[start of Selected passage]

Like me, he was a Negress. Unlike me, he dressed the part. He wore black shoes with princess heels, and flesh coloured hose, through which dark hair sprouted, and a lemon yellow shift with grease spots on it, and a purple head scarf and bangles. He carried a strapless purse, out of which he removed, after little or no consultation with his mother, a compact and lipstick to dress his face too. As my mother looked at that boy, she brushed my eyes closed with the back of her hand.

- from Hilton Als, The Women 1996

I am black and that won't ever change, yet I've never really been forced to accept that and it's causing turmoil in my inner being... So much for shattered dreams, which, by the way are all white, perhaps because TV families are white.

[end of Selected passage]

Task 1: What reason does the second paragraph of the excerpt suggest for why the speaker's shattered dreams are all white? Answer in one to three sentences.

[start of Stored data]

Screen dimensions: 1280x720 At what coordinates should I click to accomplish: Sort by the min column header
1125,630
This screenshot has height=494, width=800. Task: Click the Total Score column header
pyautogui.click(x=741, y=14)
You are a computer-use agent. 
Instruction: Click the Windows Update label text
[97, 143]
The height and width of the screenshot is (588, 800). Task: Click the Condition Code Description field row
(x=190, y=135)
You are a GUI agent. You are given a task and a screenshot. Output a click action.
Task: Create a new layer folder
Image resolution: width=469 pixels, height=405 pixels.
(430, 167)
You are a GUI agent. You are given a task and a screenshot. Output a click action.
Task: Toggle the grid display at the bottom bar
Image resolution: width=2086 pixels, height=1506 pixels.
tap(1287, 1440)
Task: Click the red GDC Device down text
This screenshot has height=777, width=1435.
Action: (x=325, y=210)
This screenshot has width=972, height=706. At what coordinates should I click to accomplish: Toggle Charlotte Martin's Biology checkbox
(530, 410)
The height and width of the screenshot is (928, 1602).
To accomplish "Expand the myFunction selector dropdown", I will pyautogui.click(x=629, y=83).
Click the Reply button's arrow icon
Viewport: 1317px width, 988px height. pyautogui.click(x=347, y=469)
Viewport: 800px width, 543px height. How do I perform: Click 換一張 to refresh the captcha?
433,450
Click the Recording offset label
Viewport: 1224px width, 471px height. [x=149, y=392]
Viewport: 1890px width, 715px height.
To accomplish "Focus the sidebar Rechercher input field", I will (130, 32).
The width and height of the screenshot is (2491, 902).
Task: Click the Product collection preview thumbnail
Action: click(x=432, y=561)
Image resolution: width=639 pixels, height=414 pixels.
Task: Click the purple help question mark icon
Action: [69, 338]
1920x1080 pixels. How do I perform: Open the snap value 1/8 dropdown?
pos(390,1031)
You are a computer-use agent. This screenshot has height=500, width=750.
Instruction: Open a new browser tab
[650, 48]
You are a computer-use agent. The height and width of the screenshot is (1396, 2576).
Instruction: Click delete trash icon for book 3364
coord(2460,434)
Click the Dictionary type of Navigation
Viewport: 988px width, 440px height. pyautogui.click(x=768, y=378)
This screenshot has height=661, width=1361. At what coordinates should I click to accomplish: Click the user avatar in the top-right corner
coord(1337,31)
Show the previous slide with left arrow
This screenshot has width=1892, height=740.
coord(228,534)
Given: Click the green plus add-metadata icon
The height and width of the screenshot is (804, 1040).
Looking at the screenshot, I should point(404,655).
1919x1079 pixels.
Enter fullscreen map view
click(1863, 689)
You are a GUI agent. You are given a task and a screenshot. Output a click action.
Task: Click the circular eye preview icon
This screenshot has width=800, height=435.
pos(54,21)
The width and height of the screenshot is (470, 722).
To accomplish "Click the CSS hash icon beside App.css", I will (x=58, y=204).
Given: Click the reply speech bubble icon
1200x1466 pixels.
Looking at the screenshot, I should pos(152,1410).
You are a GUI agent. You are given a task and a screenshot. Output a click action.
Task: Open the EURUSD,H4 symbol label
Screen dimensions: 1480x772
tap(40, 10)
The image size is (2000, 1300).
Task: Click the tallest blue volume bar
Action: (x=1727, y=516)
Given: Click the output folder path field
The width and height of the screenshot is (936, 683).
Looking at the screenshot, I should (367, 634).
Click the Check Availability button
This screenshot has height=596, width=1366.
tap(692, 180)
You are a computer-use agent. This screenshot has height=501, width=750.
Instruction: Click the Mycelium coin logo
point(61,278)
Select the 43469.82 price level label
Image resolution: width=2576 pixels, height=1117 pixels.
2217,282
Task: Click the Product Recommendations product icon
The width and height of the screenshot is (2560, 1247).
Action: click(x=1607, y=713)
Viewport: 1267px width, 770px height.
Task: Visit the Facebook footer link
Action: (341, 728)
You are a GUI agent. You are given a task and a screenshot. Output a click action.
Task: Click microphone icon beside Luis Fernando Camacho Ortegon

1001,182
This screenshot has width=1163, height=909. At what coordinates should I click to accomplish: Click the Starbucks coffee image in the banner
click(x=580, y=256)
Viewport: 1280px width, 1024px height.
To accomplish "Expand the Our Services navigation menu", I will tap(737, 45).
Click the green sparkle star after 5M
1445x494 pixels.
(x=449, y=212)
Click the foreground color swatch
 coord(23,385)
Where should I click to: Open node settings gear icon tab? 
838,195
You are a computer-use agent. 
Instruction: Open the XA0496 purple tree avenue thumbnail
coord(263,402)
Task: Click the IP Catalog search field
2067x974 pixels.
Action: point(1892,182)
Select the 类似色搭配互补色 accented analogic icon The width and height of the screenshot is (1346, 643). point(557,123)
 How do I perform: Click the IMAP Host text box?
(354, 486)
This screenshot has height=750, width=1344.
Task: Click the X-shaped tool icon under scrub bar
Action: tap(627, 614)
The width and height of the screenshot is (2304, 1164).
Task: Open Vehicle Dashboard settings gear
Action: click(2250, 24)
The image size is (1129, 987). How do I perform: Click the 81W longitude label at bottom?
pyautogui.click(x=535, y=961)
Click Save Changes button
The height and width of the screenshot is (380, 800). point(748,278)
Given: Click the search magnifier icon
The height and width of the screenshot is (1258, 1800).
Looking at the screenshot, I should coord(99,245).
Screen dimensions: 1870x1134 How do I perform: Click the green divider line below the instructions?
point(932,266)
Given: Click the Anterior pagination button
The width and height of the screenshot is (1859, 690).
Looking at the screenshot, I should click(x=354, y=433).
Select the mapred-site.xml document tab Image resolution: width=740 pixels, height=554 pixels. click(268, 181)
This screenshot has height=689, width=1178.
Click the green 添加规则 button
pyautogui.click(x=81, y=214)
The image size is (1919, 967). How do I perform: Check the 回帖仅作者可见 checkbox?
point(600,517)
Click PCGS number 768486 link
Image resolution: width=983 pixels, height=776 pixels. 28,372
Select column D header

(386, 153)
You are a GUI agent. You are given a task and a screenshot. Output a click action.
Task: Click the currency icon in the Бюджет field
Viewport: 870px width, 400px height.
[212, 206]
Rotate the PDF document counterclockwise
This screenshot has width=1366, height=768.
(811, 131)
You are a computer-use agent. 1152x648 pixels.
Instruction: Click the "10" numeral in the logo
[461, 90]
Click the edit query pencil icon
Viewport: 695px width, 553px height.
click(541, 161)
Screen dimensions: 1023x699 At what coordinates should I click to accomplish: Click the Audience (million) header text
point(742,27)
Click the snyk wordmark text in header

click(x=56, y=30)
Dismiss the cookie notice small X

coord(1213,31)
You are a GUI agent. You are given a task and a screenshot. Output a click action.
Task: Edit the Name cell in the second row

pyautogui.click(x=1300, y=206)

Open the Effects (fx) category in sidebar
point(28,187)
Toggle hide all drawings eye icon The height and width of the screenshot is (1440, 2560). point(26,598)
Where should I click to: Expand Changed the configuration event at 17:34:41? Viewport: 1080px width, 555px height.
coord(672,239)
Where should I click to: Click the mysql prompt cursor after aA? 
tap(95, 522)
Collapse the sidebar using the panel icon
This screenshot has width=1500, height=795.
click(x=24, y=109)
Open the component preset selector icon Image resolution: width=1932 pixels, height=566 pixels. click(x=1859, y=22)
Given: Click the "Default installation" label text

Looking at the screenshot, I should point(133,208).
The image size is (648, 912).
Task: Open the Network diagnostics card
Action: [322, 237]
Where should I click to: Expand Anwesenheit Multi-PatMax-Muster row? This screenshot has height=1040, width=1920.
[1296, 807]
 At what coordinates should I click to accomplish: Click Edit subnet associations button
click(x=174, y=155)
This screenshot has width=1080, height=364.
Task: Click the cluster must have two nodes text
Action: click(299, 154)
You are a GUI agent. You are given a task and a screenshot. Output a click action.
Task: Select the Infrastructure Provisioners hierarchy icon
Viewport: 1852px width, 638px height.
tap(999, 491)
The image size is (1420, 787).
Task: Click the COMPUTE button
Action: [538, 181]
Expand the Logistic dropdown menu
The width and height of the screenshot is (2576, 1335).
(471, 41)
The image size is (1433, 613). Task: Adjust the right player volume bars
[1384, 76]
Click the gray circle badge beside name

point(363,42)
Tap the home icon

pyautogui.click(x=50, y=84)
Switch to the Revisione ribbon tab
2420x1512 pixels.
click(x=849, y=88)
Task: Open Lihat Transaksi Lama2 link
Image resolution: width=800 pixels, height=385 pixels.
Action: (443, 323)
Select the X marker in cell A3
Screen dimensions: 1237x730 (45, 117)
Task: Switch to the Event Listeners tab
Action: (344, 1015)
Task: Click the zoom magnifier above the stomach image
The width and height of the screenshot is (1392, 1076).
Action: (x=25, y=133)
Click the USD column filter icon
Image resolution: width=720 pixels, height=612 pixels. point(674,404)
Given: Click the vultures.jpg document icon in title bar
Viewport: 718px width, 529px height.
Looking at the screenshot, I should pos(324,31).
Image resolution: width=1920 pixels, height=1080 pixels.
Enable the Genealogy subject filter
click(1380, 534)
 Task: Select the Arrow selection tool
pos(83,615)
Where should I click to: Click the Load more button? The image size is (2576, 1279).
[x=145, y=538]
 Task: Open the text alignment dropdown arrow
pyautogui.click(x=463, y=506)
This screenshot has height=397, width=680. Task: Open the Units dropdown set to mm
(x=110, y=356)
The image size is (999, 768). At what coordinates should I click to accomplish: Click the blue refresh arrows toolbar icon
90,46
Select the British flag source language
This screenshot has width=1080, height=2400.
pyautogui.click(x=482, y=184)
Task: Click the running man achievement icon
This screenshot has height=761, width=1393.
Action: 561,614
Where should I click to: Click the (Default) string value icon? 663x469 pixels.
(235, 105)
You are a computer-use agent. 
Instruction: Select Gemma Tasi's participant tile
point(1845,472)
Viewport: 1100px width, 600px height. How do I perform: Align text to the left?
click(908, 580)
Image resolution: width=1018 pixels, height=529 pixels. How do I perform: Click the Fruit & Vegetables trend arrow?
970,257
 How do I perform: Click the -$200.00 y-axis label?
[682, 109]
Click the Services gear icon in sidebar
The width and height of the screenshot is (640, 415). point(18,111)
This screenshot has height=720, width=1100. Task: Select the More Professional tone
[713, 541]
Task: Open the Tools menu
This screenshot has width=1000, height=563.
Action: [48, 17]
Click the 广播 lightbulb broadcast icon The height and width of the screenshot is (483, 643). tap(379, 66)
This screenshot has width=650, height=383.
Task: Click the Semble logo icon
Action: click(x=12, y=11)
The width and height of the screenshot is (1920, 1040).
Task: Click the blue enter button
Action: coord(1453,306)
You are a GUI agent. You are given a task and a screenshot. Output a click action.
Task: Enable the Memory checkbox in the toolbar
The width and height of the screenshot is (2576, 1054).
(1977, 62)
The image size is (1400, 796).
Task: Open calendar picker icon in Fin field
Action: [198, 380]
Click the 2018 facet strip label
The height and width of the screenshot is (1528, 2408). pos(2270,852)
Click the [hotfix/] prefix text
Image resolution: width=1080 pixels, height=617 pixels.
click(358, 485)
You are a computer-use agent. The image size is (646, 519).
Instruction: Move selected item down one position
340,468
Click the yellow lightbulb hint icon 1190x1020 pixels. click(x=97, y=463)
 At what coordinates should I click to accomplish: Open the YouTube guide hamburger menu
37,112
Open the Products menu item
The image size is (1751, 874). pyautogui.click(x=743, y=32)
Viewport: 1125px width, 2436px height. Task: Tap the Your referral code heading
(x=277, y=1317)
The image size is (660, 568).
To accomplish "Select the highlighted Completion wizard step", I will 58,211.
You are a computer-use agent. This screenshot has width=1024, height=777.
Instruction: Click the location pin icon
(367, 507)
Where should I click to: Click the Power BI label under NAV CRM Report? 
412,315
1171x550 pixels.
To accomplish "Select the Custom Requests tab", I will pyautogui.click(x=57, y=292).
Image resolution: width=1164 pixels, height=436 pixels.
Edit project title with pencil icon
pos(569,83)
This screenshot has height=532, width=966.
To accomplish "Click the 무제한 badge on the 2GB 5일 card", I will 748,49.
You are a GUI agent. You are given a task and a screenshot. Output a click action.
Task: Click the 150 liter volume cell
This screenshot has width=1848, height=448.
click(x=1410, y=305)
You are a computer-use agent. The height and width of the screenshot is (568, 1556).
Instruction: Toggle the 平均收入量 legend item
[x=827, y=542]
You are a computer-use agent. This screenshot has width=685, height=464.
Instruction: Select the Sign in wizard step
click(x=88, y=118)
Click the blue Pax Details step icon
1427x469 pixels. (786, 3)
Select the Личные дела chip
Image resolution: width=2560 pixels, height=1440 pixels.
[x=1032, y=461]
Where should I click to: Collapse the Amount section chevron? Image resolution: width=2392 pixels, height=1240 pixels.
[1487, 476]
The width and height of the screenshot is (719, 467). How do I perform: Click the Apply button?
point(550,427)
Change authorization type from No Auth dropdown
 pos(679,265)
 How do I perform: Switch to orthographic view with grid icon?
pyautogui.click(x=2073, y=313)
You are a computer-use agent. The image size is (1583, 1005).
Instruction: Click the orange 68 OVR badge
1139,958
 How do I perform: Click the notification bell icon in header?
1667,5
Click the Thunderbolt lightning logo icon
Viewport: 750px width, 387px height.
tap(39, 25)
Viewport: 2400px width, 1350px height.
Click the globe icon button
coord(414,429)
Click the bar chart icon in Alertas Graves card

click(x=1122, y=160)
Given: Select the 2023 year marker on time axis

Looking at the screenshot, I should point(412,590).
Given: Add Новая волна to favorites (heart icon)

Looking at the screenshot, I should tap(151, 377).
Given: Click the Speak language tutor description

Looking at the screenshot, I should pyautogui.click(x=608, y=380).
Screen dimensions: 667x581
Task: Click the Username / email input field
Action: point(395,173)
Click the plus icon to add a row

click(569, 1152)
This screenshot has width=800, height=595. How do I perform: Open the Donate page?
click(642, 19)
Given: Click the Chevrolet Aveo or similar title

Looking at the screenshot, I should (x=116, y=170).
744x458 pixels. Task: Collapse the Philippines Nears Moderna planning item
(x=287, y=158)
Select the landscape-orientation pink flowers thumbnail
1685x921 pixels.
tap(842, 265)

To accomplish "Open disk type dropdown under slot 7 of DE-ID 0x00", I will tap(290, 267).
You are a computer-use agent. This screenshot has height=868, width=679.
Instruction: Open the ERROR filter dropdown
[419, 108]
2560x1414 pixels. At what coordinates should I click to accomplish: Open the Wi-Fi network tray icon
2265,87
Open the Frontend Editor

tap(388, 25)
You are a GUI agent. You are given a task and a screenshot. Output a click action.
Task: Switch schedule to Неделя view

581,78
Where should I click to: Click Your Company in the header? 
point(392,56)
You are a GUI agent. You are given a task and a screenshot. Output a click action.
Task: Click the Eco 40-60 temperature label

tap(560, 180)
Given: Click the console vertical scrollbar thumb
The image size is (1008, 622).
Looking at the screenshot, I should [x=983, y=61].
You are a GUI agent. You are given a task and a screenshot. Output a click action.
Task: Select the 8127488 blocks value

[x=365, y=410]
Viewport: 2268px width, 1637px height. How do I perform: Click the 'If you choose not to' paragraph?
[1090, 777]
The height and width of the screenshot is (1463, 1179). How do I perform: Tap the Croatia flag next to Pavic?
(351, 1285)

[end of Stored data]

Task 2: Among the entries, switch "button" to "control" in the lines running from the line with "This screenshot has height=689, width=1178." to the line with "point(600,517)". Return only those lines with everything else unchanged.

Output 1: The speaker suggests that the dreams are all white perhaps because TV families are white.

Output 2:
This screenshot has height=689, width=1178.
Click the green 添加规则 control
pyautogui.click(x=81, y=214)
The image size is (1919, 967). How do I perform: Check the 回帖仅作者可见 checkbox?
point(600,517)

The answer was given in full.